[What you will do]: Only one stretch of the data below should be repeated: the lines from the line containing "회원가입 (110, 7)" through the line containing "26.06.27.(토)-28.(주일) 성년부 여름", inclusive, exactly as they are.

[Provided entries]:
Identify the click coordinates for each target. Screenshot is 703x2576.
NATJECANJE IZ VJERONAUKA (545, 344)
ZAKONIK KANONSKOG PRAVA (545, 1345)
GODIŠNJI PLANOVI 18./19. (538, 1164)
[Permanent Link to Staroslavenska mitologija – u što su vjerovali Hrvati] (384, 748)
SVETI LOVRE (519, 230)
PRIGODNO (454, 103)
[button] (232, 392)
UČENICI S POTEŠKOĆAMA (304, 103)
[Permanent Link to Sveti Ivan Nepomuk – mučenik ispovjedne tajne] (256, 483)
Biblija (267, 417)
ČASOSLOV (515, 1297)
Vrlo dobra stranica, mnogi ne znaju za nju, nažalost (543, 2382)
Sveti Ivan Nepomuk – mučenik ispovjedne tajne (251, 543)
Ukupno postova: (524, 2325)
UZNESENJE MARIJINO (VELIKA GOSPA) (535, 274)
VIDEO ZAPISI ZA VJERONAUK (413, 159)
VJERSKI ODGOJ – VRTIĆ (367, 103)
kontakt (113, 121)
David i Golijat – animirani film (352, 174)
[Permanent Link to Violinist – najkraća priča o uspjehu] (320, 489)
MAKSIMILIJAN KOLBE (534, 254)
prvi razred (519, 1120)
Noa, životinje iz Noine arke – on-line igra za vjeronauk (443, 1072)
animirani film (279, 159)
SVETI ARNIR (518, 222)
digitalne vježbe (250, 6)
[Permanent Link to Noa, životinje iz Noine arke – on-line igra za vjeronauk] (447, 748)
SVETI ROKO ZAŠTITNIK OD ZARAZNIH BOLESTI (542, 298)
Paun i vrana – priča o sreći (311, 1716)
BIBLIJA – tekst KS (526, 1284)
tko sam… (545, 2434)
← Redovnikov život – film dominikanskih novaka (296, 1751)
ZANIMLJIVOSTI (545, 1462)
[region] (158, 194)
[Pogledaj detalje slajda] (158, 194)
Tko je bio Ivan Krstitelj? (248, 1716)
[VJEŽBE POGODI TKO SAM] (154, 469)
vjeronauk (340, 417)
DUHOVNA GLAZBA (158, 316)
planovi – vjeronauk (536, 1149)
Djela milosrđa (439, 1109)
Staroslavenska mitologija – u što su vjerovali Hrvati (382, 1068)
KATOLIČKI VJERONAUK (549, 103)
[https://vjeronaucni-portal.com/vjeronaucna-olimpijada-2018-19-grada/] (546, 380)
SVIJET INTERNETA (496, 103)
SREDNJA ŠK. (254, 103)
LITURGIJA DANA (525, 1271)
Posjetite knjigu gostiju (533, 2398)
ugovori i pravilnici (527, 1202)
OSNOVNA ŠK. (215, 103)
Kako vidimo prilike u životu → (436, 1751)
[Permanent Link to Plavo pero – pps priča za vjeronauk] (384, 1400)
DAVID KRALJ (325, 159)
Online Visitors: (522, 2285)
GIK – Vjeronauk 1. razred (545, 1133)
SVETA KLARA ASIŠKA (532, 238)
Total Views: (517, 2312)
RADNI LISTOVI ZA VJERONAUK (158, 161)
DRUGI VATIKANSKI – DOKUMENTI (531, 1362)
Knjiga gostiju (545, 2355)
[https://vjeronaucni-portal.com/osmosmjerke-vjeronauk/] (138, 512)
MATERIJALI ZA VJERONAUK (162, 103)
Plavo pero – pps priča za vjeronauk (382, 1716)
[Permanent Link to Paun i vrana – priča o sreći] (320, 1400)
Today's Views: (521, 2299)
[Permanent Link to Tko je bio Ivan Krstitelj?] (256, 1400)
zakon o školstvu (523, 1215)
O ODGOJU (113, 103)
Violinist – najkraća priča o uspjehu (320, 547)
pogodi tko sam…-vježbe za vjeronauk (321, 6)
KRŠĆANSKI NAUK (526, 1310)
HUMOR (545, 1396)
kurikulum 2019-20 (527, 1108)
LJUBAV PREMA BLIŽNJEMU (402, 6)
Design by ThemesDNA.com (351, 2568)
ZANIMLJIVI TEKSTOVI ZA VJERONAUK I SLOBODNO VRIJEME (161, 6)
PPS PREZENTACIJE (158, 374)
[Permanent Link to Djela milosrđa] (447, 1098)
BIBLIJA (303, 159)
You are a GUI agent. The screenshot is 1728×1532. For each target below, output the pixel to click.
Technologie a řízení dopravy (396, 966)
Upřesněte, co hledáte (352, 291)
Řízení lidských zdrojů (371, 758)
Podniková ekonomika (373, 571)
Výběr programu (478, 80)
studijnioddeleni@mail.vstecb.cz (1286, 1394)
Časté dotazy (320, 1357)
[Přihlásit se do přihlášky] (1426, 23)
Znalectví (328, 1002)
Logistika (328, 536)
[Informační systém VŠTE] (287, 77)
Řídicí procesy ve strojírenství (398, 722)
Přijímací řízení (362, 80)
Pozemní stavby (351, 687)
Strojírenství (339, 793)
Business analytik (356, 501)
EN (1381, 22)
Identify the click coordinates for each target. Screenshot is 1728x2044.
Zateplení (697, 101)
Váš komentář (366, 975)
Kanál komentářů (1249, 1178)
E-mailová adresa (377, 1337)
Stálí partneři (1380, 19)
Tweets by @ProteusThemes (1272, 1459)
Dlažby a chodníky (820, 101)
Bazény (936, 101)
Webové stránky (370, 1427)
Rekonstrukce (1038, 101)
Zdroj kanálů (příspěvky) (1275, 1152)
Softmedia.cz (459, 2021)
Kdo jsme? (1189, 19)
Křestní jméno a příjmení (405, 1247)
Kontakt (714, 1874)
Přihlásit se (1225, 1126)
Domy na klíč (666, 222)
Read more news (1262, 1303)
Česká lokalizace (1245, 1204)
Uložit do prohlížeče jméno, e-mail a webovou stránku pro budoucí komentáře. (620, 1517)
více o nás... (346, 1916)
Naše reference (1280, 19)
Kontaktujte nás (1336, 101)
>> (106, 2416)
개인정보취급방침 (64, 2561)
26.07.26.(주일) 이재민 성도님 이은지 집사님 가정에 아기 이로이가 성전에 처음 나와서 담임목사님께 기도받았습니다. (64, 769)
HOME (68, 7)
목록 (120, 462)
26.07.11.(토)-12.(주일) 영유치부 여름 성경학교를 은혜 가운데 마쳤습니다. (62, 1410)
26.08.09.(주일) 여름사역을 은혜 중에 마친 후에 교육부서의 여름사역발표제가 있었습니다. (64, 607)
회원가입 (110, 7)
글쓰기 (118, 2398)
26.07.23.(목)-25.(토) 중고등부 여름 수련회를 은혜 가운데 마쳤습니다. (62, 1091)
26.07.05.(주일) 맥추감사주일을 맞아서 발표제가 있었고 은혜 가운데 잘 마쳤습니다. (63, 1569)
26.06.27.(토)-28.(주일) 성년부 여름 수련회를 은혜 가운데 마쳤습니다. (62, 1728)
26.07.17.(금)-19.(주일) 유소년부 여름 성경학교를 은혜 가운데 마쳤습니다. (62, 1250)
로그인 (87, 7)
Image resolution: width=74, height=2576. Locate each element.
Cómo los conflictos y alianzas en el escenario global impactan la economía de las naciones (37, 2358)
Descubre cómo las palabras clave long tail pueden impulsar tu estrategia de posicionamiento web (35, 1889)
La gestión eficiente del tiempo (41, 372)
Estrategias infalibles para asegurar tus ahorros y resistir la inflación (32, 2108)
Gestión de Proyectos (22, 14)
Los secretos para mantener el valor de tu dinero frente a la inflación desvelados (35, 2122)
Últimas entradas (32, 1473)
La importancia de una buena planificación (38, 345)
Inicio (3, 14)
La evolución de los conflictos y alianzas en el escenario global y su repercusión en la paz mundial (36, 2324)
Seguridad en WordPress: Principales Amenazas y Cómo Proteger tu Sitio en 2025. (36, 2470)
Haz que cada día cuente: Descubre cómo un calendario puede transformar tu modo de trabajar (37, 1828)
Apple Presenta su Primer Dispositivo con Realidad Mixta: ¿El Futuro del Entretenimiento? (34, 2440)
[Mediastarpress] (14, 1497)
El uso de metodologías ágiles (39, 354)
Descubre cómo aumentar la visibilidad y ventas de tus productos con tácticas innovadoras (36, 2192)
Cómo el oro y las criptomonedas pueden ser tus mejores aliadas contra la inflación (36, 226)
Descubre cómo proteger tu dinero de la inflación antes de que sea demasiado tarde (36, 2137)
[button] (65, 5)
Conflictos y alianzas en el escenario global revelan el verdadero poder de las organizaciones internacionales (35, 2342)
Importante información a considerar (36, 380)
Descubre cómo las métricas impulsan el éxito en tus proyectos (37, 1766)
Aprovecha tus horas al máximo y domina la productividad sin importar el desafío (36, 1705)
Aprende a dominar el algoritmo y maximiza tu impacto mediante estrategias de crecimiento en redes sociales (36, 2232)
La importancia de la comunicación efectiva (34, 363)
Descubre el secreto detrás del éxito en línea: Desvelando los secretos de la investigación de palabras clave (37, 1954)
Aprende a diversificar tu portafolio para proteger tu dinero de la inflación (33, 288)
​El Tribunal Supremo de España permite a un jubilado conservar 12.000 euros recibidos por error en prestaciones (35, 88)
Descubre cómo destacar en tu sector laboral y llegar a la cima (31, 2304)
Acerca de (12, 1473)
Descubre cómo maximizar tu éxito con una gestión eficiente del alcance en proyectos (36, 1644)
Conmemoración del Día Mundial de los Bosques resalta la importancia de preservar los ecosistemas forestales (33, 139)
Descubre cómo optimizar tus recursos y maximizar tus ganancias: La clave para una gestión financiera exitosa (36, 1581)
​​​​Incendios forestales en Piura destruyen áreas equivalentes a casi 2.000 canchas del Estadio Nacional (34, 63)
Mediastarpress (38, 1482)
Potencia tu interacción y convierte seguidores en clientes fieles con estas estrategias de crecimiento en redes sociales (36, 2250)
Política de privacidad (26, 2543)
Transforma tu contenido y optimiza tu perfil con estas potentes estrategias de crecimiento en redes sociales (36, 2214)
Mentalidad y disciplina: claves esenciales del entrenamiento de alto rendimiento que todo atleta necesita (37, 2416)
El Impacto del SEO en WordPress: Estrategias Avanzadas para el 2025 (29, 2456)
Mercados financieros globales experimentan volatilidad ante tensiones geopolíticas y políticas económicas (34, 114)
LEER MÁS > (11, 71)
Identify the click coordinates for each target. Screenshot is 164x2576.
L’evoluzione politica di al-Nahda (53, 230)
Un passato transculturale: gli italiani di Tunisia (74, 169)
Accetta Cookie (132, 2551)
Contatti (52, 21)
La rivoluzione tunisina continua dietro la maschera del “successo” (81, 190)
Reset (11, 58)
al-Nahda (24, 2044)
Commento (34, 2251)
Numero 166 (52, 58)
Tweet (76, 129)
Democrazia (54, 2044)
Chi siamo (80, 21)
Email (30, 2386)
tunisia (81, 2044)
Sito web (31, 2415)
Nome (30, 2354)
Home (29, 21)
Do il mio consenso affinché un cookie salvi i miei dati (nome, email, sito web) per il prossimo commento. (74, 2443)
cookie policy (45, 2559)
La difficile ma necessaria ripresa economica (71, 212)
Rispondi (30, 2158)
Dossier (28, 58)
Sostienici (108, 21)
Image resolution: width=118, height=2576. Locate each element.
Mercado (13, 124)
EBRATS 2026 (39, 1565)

[Your response]:
회원가입 (110, 7)
글쓰기 (118, 2398)
26.07.23.(목)-25.(토) 중고등부 여름 수련회를 은혜 가운데 마쳤습니다. (62, 1091)
26.07.05.(주일) 맥추감사주일을 맞아서 발표제가 있었고 은혜 가운데 잘 마쳤습니다. (63, 1569)
26.06.27.(토)-28.(주일) 성년부 여름 수련회를 은혜 가운데 마쳤습니다. (62, 1728)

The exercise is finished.